La transformation numérique de la santé, largement adoptée pendant la pandémie de COVID-19, peine encore à démontrer un retour sur investissement clair pour les établissements de santé, selon une nouvelle étude. Si les dirigeants du secteur reconnaissent le potentiel de la télésanté et des soins virtuels pour améliorer l’expérience patient, la rentabilité de ces technologies reste incertaine.
L’enquête, menée par le cabinet Sage Growth Partners auprès de plus de 100 cadres supérieurs des hôpitaux et des systèmes de santé, révèle que près de 60 % des établissements proposent désormais des soins primaires virtuels et une surveillance à distance des patients. La télésanté pour les accidents vasculaires cérébraux (AVC) est également courante, avec une offre dans la moitié des établissements interrogés.

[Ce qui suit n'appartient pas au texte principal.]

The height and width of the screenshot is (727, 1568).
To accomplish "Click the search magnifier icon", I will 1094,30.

Cependant, moins de 30 % des répondants estiment avoir obtenu un retour sur investissement significatif grâce à la plupart de ces services virtuels. Seuls 10 % signalent un retour sur investissement notable pour les consultations virtuelles en soins primaires. « Lier l’adoption des investissements dans les soins virtuels aux rendements reste un défi », souligne l’étude.
L’expérience patient est devenue une priorité stratégique pour les établissements de santé. Près de la moitié des dirigeants la considèrent comme leur principale initiative, en forte hausse par rapport aux 14 % enregistrés en 2020. Plus de 80 % des cadres estiment que les outils de santé numérique ont un impact positif sur l’expérience patient, l’engagement des équipes soignantes et l’autonomie des patients dans la gestion de leur santé.

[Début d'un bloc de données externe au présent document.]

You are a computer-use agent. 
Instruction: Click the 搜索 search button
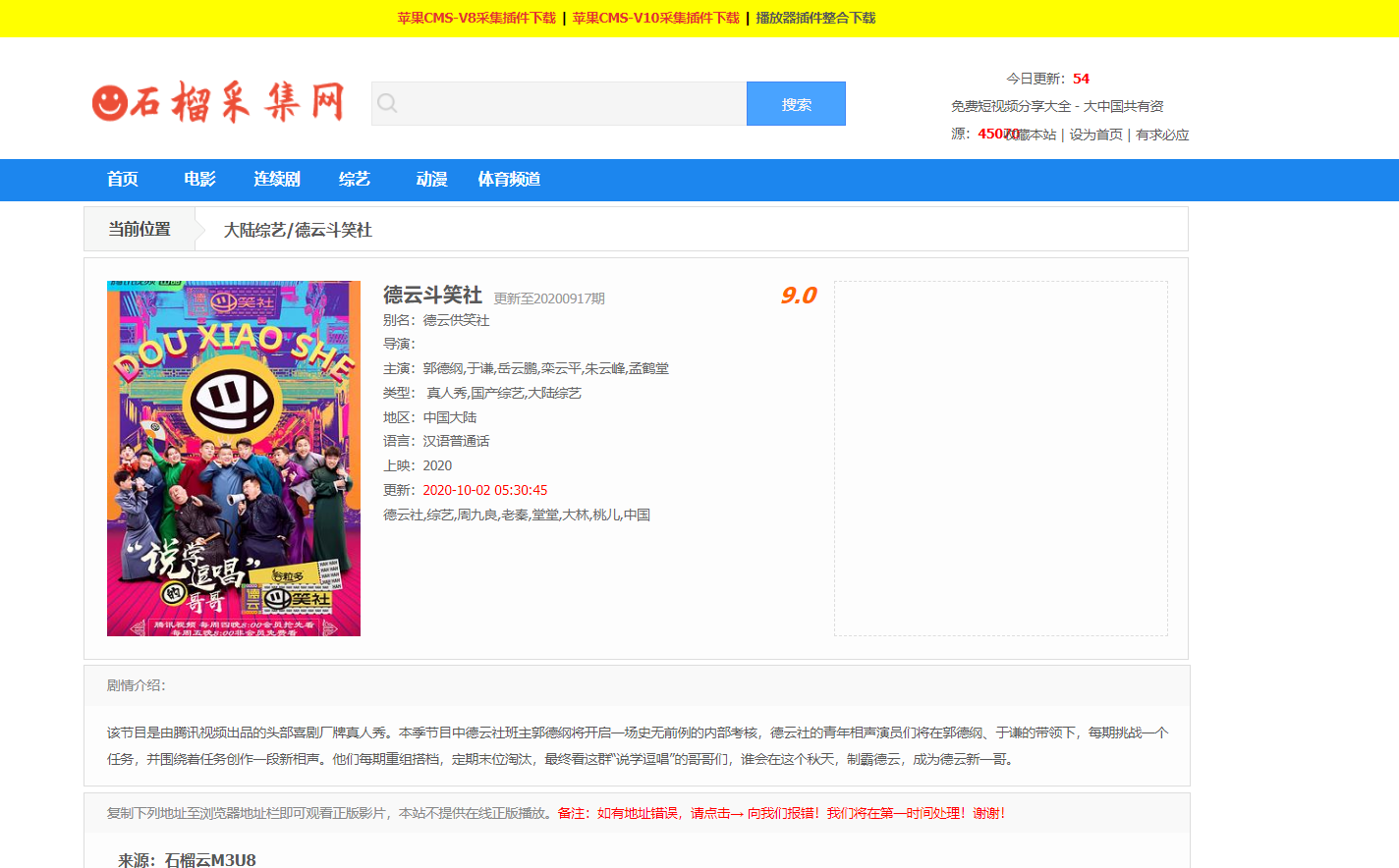(796, 102)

Certains services virtuels se distinguent néanmoins. Le triage virtuel dans les services d’urgence, bien que mis en œuvre par seulement 10 % des établissements, affiche un taux de retour sur investissement significatif de 56 %.
À ce stade, de nombreux établissements envisagent de moderniser leurs plateformes de soins virtuels. Plus de 22 % des dirigeants prévoient de devoir migrer vers une nouvelle plateforme dans les un à trois prochaines années. Cette nécessité de mise à niveau intervient alors que les politiques de remboursement de la télésanté restent incertaines, notamment suite à l’expiration, début mai, des mesures d’assouplissement adoptées pendant la pandémie qui avaient élargi la couverture Medicare pour les soins virtuels.